**INPUT DATA**
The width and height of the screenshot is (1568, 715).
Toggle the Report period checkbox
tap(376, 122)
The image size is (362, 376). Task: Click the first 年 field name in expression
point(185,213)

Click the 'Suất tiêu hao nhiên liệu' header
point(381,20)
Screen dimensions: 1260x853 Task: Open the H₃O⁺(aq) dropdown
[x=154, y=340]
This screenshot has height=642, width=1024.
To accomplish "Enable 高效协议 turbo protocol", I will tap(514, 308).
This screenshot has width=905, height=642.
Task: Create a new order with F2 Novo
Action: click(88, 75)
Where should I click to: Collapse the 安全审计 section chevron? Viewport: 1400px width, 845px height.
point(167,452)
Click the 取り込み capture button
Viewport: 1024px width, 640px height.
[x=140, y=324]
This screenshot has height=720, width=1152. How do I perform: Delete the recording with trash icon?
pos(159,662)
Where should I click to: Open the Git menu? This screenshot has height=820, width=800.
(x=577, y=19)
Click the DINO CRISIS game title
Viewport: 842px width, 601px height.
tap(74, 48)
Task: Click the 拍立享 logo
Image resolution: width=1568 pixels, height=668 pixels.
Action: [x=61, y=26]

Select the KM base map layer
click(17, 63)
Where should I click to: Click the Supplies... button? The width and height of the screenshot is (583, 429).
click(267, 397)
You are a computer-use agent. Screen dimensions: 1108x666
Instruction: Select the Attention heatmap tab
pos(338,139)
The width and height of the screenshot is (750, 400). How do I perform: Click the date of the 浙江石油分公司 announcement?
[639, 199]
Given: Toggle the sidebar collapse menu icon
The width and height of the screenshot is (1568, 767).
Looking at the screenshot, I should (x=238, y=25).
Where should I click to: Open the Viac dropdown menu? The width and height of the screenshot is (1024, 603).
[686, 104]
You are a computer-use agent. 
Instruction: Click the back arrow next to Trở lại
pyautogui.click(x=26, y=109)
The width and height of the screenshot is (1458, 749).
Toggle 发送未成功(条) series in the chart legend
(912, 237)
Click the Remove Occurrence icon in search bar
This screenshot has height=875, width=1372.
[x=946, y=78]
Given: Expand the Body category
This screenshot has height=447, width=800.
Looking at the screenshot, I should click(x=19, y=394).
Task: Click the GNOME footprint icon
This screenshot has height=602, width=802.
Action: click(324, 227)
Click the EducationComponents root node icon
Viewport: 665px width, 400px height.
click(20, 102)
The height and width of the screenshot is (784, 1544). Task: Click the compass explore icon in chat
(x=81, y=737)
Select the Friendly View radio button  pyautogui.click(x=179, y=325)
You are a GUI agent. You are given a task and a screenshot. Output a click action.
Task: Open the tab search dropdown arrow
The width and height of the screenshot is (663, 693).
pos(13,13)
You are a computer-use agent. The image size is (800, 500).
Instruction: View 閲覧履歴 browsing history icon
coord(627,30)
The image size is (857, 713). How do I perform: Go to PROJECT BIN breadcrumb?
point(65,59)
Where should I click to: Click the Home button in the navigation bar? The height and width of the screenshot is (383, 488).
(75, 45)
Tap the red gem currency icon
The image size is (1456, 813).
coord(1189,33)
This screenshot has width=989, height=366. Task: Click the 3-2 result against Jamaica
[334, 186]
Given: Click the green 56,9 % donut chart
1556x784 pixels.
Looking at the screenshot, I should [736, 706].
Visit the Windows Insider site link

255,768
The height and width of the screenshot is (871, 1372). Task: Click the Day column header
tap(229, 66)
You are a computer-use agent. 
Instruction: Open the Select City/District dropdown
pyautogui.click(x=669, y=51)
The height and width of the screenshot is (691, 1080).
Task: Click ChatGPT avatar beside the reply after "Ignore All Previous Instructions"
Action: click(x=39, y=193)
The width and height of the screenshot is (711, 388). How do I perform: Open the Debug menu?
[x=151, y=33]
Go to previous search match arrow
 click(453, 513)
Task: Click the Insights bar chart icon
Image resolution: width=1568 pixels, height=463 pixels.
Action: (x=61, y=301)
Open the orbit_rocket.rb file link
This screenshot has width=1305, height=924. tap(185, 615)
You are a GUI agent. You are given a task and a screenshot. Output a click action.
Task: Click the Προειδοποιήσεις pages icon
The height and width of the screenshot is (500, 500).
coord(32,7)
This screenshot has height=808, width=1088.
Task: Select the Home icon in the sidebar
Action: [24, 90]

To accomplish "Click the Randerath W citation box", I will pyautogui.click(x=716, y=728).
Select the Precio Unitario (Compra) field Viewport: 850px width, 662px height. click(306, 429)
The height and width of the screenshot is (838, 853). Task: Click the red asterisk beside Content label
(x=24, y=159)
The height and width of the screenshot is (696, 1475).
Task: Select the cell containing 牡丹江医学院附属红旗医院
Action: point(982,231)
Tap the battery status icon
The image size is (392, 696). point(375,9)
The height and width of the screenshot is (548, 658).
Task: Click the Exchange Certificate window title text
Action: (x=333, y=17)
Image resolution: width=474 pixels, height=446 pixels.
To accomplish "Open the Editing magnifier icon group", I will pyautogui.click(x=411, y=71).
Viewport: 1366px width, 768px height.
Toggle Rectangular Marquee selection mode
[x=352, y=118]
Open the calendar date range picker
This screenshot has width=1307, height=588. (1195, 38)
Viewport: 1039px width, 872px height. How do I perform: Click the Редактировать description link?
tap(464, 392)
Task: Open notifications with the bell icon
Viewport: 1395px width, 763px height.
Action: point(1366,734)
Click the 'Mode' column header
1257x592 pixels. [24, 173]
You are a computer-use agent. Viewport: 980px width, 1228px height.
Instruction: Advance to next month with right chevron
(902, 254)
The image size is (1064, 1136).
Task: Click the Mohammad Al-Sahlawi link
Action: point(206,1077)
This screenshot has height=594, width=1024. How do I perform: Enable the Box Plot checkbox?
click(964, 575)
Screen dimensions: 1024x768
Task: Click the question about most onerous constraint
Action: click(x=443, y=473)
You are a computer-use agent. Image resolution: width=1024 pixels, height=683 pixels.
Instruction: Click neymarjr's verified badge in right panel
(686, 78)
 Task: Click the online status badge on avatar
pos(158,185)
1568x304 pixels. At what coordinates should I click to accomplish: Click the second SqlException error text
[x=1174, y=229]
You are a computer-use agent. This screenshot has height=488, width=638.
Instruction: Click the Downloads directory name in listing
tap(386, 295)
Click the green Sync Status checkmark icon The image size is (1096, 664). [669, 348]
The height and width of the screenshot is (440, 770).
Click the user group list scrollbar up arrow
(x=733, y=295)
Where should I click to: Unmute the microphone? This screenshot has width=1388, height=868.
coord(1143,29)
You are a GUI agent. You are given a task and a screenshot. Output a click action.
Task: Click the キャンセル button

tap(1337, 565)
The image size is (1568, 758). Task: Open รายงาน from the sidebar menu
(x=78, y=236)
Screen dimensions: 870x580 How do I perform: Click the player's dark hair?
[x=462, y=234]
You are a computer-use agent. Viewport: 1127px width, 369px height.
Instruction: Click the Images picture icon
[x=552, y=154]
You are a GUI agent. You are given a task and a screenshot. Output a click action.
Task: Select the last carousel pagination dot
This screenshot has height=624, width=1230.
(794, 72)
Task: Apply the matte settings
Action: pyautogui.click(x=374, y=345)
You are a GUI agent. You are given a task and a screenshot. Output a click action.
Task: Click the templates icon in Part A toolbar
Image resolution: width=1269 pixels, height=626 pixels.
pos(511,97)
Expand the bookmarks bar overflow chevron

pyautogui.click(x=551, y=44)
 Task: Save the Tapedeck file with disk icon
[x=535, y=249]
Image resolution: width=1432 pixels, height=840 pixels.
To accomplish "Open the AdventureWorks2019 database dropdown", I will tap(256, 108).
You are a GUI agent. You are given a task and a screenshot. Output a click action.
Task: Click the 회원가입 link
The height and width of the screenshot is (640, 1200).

**WHAT TO PRODUCE**
Repeat the listing exactly.

**SOLUTION**
The width and height of the screenshot is (1568, 715).
Toggle the Report period checkbox
tap(376, 122)
The image size is (362, 376). Task: Click the first 年 field name in expression
point(185,213)

Click the 'Suất tiêu hao nhiên liệu' header
point(381,20)
Screen dimensions: 1260x853 Task: Open the H₃O⁺(aq) dropdown
[x=154, y=340]
This screenshot has height=642, width=1024.
To accomplish "Enable 高效协议 turbo protocol", I will tap(514, 308).
This screenshot has width=905, height=642.
Task: Create a new order with F2 Novo
Action: click(88, 75)
Where should I click to: Collapse the 安全审计 section chevron? Viewport: 1400px width, 845px height.
point(167,452)
Click the 取り込み capture button
Viewport: 1024px width, 640px height.
[x=140, y=324]
This screenshot has height=720, width=1152. How do I perform: Delete the recording with trash icon?
pos(159,662)
Where should I click to: Open the Git menu? This screenshot has height=820, width=800.
(x=577, y=19)
Click the DINO CRISIS game title
Viewport: 842px width, 601px height.
tap(74, 48)
Task: Click the 拍立享 logo
Image resolution: width=1568 pixels, height=668 pixels.
Action: [x=61, y=26]

Select the KM base map layer
click(17, 63)
Where should I click to: Click the Supplies... button? The width and height of the screenshot is (583, 429).
click(267, 397)
You are a computer-use agent. Screen dimensions: 1108x666
Instruction: Select the Attention heatmap tab
pos(338,139)
The width and height of the screenshot is (750, 400). How do I perform: Click the date of the 浙江石油分公司 announcement?
[639, 199]
Given: Toggle the sidebar collapse menu icon
The width and height of the screenshot is (1568, 767).
Looking at the screenshot, I should (x=238, y=25).
Where should I click to: Open the Viac dropdown menu? The width and height of the screenshot is (1024, 603).
[686, 104]
You are a computer-use agent. 
Instruction: Click the back arrow next to Trở lại
pyautogui.click(x=26, y=109)
The width and height of the screenshot is (1458, 749).
Toggle 发送未成功(条) series in the chart legend
(912, 237)
Click the Remove Occurrence icon in search bar
This screenshot has height=875, width=1372.
[x=946, y=78]
Given: Expand the Body category
This screenshot has height=447, width=800.
Looking at the screenshot, I should click(x=19, y=394).
Task: Click the GNOME footprint icon
This screenshot has height=602, width=802.
Action: click(324, 227)
Click the EducationComponents root node icon
Viewport: 665px width, 400px height.
click(20, 102)
The height and width of the screenshot is (784, 1544). Task: Click the compass explore icon in chat
(x=81, y=737)
Select the Friendly View radio button  pyautogui.click(x=179, y=325)
You are a GUI agent. You are given a task and a screenshot. Output a click action.
Task: Open the tab search dropdown arrow
The width and height of the screenshot is (663, 693).
pos(13,13)
You are a computer-use agent. The image size is (800, 500).
Instruction: View 閲覧履歴 browsing history icon
coord(627,30)
The image size is (857, 713). How do I perform: Go to PROJECT BIN breadcrumb?
point(65,59)
Where should I click to: Click the Home button in the navigation bar? The height and width of the screenshot is (383, 488).
(75, 45)
Tap the red gem currency icon
The image size is (1456, 813).
coord(1189,33)
This screenshot has width=989, height=366. Task: Click the 3-2 result against Jamaica
[334, 186]
Given: Click the green 56,9 % donut chart
1556x784 pixels.
Looking at the screenshot, I should [736, 706].
Visit the Windows Insider site link

255,768
The height and width of the screenshot is (871, 1372). Task: Click the Day column header
tap(229, 66)
You are a computer-use agent. 
Instruction: Open the Select City/District dropdown
pyautogui.click(x=669, y=51)
The height and width of the screenshot is (691, 1080).
Task: Click ChatGPT avatar beside the reply after "Ignore All Previous Instructions"
Action: click(x=39, y=193)
The width and height of the screenshot is (711, 388). How do I perform: Open the Debug menu?
[x=151, y=33]
Go to previous search match arrow
 click(453, 513)
Task: Click the Insights bar chart icon
Image resolution: width=1568 pixels, height=463 pixels.
Action: (x=61, y=301)
Open the orbit_rocket.rb file link
This screenshot has width=1305, height=924. tap(185, 615)
You are a GUI agent. You are given a task and a screenshot. Output a click action.
Task: Click the Προειδοποιήσεις pages icon
The height and width of the screenshot is (500, 500).
coord(32,7)
This screenshot has height=808, width=1088.
Task: Select the Home icon in the sidebar
Action: [24, 90]

To accomplish "Click the Randerath W citation box", I will pyautogui.click(x=716, y=728).
Select the Precio Unitario (Compra) field Viewport: 850px width, 662px height. click(306, 429)
The height and width of the screenshot is (838, 853). Task: Click the red asterisk beside Content label
(x=24, y=159)
The height and width of the screenshot is (696, 1475).
Task: Select the cell containing 牡丹江医学院附属红旗医院
Action: point(982,231)
Tap the battery status icon
The image size is (392, 696). point(375,9)
The height and width of the screenshot is (548, 658).
Task: Click the Exchange Certificate window title text
Action: (x=333, y=17)
Image resolution: width=474 pixels, height=446 pixels.
To accomplish "Open the Editing magnifier icon group", I will pyautogui.click(x=411, y=71).
Viewport: 1366px width, 768px height.
Toggle Rectangular Marquee selection mode
[x=352, y=118]
Open the calendar date range picker
This screenshot has width=1307, height=588. (1195, 38)
Viewport: 1039px width, 872px height. How do I perform: Click the Редактировать description link?
tap(464, 392)
Task: Open notifications with the bell icon
Viewport: 1395px width, 763px height.
Action: point(1366,734)
Click the 'Mode' column header
1257x592 pixels. [24, 173]
You are a computer-use agent. Viewport: 980px width, 1228px height.
Instruction: Advance to next month with right chevron
(902, 254)
The image size is (1064, 1136).
Task: Click the Mohammad Al-Sahlawi link
Action: point(206,1077)
This screenshot has height=594, width=1024. How do I perform: Enable the Box Plot checkbox?
click(964, 575)
Screen dimensions: 1024x768
Task: Click the question about most onerous constraint
Action: click(x=443, y=473)
You are a computer-use agent. Image resolution: width=1024 pixels, height=683 pixels.
Instruction: Click neymarjr's verified badge in right panel
(686, 78)
 Task: Click the online status badge on avatar
pos(158,185)
1568x304 pixels. At what coordinates should I click to accomplish: Click the second SqlException error text
[x=1174, y=229]
You are a computer-use agent. This screenshot has height=488, width=638.
Instruction: Click the Downloads directory name in listing
tap(386, 295)
Click the green Sync Status checkmark icon The image size is (1096, 664). [669, 348]
The height and width of the screenshot is (440, 770).
Click the user group list scrollbar up arrow
(x=733, y=295)
Where should I click to: Unmute the microphone? This screenshot has width=1388, height=868.
coord(1143,29)
You are a GUI agent. You are given a task and a screenshot. Output a click action.
Task: Click the キャンセル button

tap(1337, 565)
The image size is (1568, 758). Task: Open รายงาน from the sidebar menu
(x=78, y=236)
Screen dimensions: 870x580 How do I perform: Click the player's dark hair?
[x=462, y=234]
You are a computer-use agent. Viewport: 1127px width, 369px height.
Instruction: Click the Images picture icon
[x=552, y=154]
You are a GUI agent. You are given a task and a screenshot. Output a click action.
Task: Select the last carousel pagination dot
This screenshot has height=624, width=1230.
(794, 72)
Task: Apply the matte settings
Action: pyautogui.click(x=374, y=345)
You are a GUI agent. You are given a task and a screenshot. Output a click action.
Task: Click the templates icon in Part A toolbar
Image resolution: width=1269 pixels, height=626 pixels.
pos(511,97)
Expand the bookmarks bar overflow chevron

pyautogui.click(x=551, y=44)
 Task: Save the Tapedeck file with disk icon
[x=535, y=249]
Image resolution: width=1432 pixels, height=840 pixels.
To accomplish "Open the AdventureWorks2019 database dropdown", I will tap(256, 108).
You are a GUI agent. You are given a task and a screenshot. Output a click action.
Task: Click the 회원가입 link
The height and width of the screenshot is (640, 1200).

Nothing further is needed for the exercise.